Net Worth Update – Feb 2008

Well it is time again to update my net worth. Please recall I discount my house market value by 8% to cover closing and moving costs if I ever decide to move.


House $350,000
RRSP $13,600
LIRA $11,300
Pension $6600
Wife’s RRSP $7700
Wife’s Investment Account $7900
My Investment Account $4500
High Interest Savings Account $5400

Mortgage $142,400
HELOC $2900

Therefore my net worth now stands at $261,700 for the end of Feb 2008. That is an increase of +$46,700 or 21.7% from my last update. WOW! Housing prices in Regina are really dragging up my net worth again.

Well one nice thing about the latest housing price surge is I’m now done one of my goals for 2008. I only expect my house value to increase for 4% in 2008. I’m already now past that and I still have ten months left in the year.

Besides housing my investments took a drop with the rest of the market, not too bad for loses. I’m continuing to sit on my large pile of cash for my parental leave in the spring, which I plan to top up with any tax refund I get this year. Overall our investment net worth is up to $57,000, up $3400 or 6.3% from the end of last year.

For more details see the following graphs (click to see a larger version).

Net Worth - Feb 2008Invest - Feb 2008

9 thoughts on “Net Worth Update – Feb 2008”

  1. I’m impressed with your detailed tracking of net worth. There is a management saying something like ‘ what gets measured gets done’ and it is also applicable to our personal money management. Your tracking/measuring of networth is a fundamental task good “project management”. A skill that is transferable to many areas of work and life in general.

  2. So your house value makes up about 86% of your total assets.
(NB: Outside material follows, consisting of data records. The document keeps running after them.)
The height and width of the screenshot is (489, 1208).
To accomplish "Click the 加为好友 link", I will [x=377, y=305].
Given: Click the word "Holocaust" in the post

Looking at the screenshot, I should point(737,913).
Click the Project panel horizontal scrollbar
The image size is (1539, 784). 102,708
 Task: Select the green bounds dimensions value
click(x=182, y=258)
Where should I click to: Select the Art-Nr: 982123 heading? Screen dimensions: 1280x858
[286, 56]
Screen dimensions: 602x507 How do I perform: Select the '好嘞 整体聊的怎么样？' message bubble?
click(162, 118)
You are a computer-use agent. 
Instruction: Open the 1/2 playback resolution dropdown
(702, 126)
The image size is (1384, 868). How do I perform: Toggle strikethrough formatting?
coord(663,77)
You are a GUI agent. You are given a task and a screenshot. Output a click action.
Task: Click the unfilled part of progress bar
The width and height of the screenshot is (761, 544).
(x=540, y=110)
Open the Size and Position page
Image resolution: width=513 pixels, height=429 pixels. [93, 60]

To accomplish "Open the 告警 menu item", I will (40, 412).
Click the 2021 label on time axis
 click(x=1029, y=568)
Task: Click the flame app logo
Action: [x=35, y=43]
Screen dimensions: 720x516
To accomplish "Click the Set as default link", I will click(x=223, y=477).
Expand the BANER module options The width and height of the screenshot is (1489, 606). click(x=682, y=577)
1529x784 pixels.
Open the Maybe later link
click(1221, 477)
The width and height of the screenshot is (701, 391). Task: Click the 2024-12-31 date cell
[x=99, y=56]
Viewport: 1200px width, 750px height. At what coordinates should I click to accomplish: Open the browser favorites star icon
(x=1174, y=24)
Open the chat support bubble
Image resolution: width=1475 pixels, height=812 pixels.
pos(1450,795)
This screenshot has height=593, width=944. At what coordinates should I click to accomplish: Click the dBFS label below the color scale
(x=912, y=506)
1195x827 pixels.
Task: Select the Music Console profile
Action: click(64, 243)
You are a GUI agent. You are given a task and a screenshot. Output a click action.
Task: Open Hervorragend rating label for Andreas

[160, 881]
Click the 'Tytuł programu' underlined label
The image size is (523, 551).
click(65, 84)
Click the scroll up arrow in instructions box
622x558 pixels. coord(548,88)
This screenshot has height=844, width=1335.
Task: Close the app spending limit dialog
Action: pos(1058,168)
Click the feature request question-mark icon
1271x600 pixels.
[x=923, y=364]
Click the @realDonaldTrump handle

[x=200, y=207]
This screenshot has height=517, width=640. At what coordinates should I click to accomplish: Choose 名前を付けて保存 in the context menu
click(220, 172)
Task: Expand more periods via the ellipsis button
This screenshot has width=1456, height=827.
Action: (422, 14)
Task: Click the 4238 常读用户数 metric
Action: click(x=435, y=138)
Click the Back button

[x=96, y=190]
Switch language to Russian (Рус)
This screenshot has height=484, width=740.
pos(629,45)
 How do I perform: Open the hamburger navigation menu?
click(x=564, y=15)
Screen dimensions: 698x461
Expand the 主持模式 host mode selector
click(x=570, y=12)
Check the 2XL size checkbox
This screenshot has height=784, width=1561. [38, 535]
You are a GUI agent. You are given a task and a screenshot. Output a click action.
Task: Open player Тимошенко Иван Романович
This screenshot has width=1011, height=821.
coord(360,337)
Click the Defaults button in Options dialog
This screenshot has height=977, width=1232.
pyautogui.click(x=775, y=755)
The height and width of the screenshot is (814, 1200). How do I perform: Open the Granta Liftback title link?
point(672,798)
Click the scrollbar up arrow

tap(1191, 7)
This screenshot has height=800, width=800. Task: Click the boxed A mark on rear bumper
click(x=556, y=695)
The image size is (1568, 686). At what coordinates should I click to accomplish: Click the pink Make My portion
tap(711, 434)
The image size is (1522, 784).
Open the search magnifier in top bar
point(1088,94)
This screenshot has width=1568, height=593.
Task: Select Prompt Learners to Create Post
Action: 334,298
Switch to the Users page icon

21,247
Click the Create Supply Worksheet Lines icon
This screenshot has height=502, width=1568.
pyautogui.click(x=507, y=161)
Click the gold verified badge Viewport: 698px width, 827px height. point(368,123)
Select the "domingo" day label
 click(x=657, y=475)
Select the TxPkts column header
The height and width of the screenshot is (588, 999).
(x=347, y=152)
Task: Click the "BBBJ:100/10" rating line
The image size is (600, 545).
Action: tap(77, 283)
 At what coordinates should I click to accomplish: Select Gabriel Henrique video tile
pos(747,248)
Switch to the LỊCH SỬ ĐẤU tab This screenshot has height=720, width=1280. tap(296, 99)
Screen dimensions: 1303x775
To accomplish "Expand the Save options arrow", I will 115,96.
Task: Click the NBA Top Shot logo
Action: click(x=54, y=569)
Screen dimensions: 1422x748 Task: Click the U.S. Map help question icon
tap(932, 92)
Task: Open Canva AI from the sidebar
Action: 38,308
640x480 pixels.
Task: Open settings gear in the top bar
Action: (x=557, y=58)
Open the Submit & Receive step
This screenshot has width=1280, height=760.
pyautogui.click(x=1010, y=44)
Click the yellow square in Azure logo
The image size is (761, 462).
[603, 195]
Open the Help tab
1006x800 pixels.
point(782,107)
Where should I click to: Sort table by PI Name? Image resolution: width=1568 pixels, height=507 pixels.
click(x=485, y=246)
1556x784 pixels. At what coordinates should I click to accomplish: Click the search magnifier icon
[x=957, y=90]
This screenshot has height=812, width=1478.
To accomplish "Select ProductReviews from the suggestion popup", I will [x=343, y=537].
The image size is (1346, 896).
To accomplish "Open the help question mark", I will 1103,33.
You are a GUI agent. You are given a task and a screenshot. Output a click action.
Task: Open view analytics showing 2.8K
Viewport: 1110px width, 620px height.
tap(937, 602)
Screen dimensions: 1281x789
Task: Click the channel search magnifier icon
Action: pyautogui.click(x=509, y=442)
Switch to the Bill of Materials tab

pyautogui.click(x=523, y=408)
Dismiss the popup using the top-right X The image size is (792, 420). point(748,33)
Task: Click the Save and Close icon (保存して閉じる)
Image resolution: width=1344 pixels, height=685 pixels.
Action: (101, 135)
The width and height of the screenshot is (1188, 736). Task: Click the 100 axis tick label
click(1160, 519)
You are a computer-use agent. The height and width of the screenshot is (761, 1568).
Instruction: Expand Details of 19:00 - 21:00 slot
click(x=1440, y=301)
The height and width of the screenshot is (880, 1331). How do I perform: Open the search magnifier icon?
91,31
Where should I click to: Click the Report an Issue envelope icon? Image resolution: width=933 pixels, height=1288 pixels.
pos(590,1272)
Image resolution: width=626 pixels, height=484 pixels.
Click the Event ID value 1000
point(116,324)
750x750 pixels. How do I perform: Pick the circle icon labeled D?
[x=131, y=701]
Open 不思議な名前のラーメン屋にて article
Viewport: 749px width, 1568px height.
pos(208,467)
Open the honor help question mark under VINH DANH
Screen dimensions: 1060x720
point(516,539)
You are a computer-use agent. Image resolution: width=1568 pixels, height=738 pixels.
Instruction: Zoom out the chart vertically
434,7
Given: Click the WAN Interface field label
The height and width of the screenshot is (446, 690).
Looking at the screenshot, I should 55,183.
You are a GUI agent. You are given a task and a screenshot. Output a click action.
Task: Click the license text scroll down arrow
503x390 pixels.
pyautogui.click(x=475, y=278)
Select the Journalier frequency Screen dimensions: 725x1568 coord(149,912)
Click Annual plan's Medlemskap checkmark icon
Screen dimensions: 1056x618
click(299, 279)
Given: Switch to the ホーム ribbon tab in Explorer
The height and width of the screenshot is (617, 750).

    Mine is 73% but is easier than yours is to bring down, as real estate prices in southern Ontario is growing slowly now.

    Is your aim to bring this ratio down?

  3. CM,

    Don’t tell my boss. I get the feeling they are already planning to dump more projects in my lap. *grin*


    I would like to, but frankly it’s going to be impossible in the near future. I can’t save fast enough to off set these surges in house values right now. So I’m stuck on this ride for a while.

    Longer term I will sell the house and try to replace the ratio much lower but that will likely be when the kids are older.


  4. Hey Tim, just a question:

    I notice you have a HELOC of $2900 and you and your wife both have non-registered accounts with values more than this. Have you considered paying off the HELOC and reborrowing the $2900 to put into investments?

    (Assuming you expect the return to be higher than the interest you pay on the HELOC right now and that’s the reason for not just paying off the HELOC with proceeds from the investment accounts)

    But this debt-swap would at least make the HELOC interest deductible. (or have you already done this and the $2900 already went to investments?)


  5. I applaud your effort on keeping track of your net worth. In fact, this post motivated me to calculate my own net worth. It was not a detailed version like yours, but at least I have a ballpark figure now (in $k range).

    For my own net worth calculation, I explicitly did not include real estate appreciation and the money sitting in chequing accounts. I excluded our home because the (theoretical) increase does not offset the cost of selling (we just celebrated first anniversary of the closing date). For chequing accounts, the money covers our outstanding credit card balance and monthly expenses.

    As part of the exercise, I also calculated our projected net worth in 12 months — it was really comforting to know that, according to our current saving/spending pattern, we can increase our net worth by 50% of our gross income, investment gain & loss notwithstanding. The best part is, we wouldn’t even have to try hard to obtain that number. That absolutely made my day.